Der Garten meiner Baba
Illustration: Sydney Smith
Aus dem Englischen übersetzt von Bernadette Ott
40 Seiten
ab 5 Jahren
€ 18,00

„Meine Baba wohnt in einem Hühnerhaus an einer großen Straße…“ erzählt der Junge. Jeden Morgen fährt ihn sein Vater zur Großmutter ins kleine Haus. Jeden Morgen bereitet seine Baba ihm in der Küche das Frühstück zu, dabei summt sie „wie Stechmücken in einer Sommernacht“. Und jeden Morgen bringt die Baba ihren Enkel in die Schule. Wenn es regnet, sammeln der Junge und seine Baba Regenwürmer in einem Marmeladenglas voll Erde, um sie später im Garten freizulassen. Irgendwann zieht die Baba in das Haus des Jungen. Nun bringt er ihr jeden Morgen das Frühstück. Und wenn es regnet, sammelt er die Regenwürmer – allein.  

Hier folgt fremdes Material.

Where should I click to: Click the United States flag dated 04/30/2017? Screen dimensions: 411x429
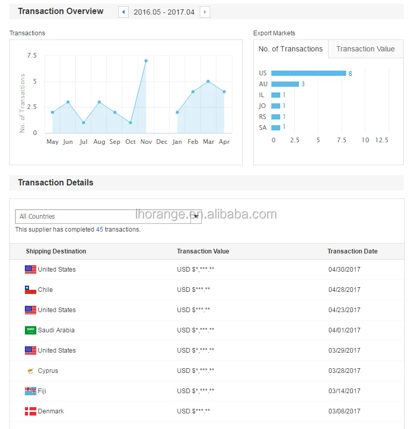(31, 270)
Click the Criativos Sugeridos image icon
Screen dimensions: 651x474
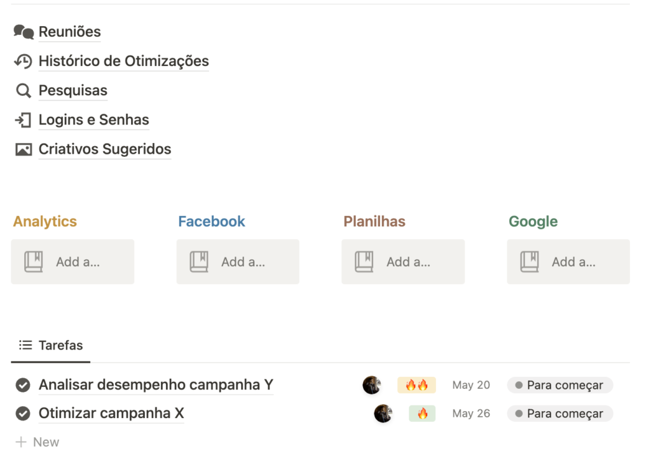24,149
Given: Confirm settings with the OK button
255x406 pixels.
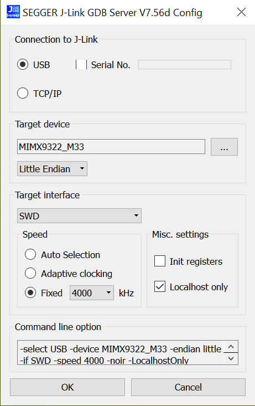Looking at the screenshot, I should (x=67, y=387).
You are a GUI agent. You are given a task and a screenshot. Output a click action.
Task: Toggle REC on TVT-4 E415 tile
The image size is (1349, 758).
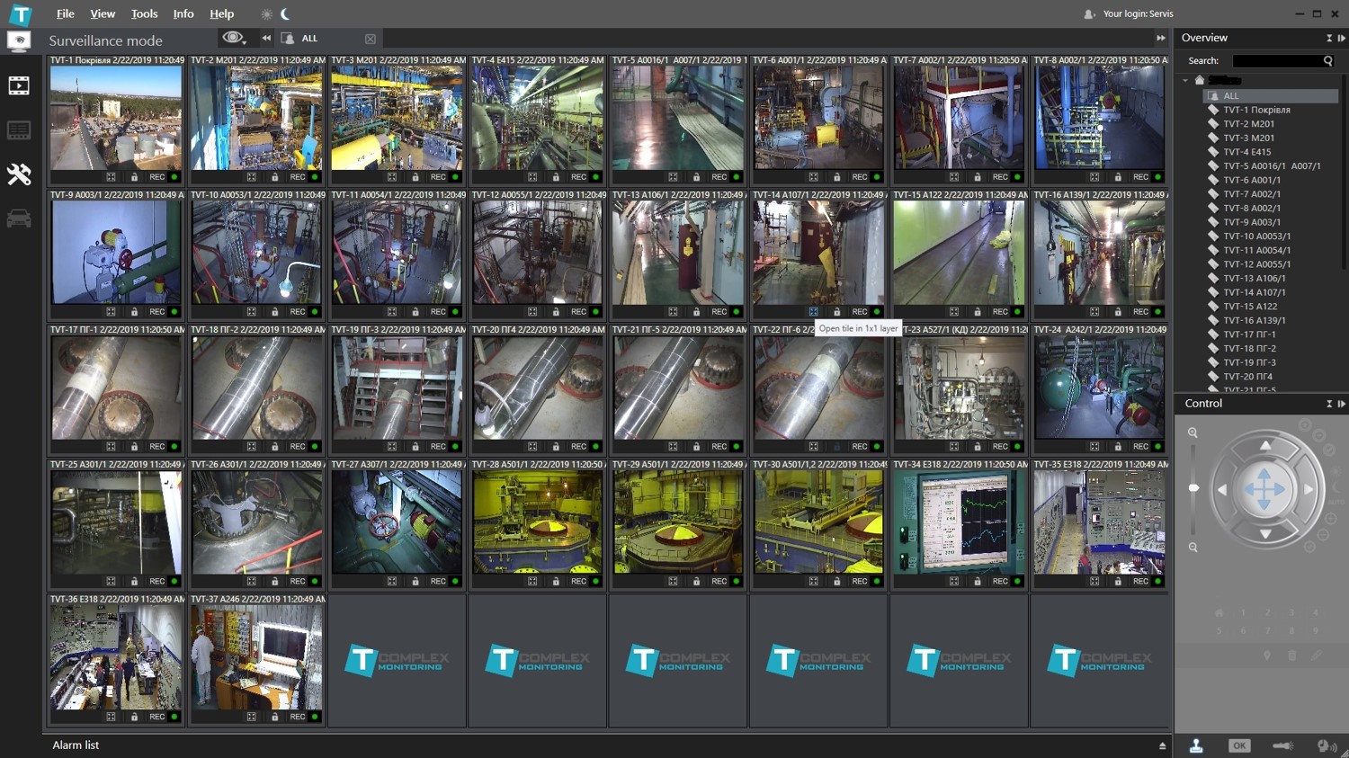click(578, 177)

„Der Garten meiner Baba“ ist eine warmherzige und sehr persönliche Geschichte von Jordan Scott. Im Vorwort, das sich an erwachsene Leser richtet, erzählt er von seiner Großmutter, die in Polen geboren wurde und im Zweiten Weltkrieg Not und Leid erlebte. Auch im intensiven Erzähltext richtet der kanadische Schriftsteller sein Augenmerk auf Erinnerungen und den Wert gemeinsam verbrachter Zeit, auf Themen wie Vergänglichkeit, Verlust, Heimat – und auf eine besondere Enkel-Großmutter-Beziehung. Scotts Sprache ist bildhaft, etwa wenn an der Küste „Hügel wie Walfischbäuche“ aussehen oder die „Frühstücksschüssel so groß wie ein Badeteich“ ist. Zwischen den mit viel Ruhe erzählten einzelnen Szenen gibt es größere Zeitsprünge, die durch drei Auslassungspunkte verdeutlicht werden. So erhält die leise melancholische und minimalistisch erzählte Geschichte doch Dynamik. 

Wenn Illustrator Sydney Smith die morgendliche Autofahrt zur Baba ins Bild setzt, erweitert er den Text um eine eigene Erzählebene, die das innige Verhältnis zwischen Großmutter und Enkel offenbart: Zunächst sieht man das Kind mit einem Blatt in der Hand, dann – auf einer Doppelseite – das darauf gemalte Bild, später, wie der Junge es seiner Großmutter schenkt und noch später, dass es das Krankenzimmer der Baba schmückt. Smiths Pinselstriche sind mal großflächig-kräftig, mal zart und filigran, etwa wenn er Details wie das Lächeln der Baba oder ihre behütenden, faltigen und liebkosenden Hände darstellt. Bildausschnitte, die zwischen Total- und Nahaufnahme wechseln, wirken filmisch.

Die Welt der Großmutter ist in hellen und warmen Farben gehalten, während die Außenwelt vornehmlich dunkel wirkt. Mit dem Spiel von Licht und Schatten gibt Sydney Smith Emotionen wieder und lädt zum Sich-Einfühlen und Entdecken ein. 

Vorbereitend auf die Beschäftigung mit dem Buch könnten Grundschulkinder in einer bildkünstlerischen Werkstatt mit Tusche Bilder von den Großeltern oder anderen Erwachsenen malen, mit denen sie gern Zeit verbringen, die ihnen wichtig sind. Das gemeinsame Gespräch leitet dann zur Geschichte über. Denkbar wäre in diesem Zusammenhang auch eine generationsübergreifende Veranstaltung.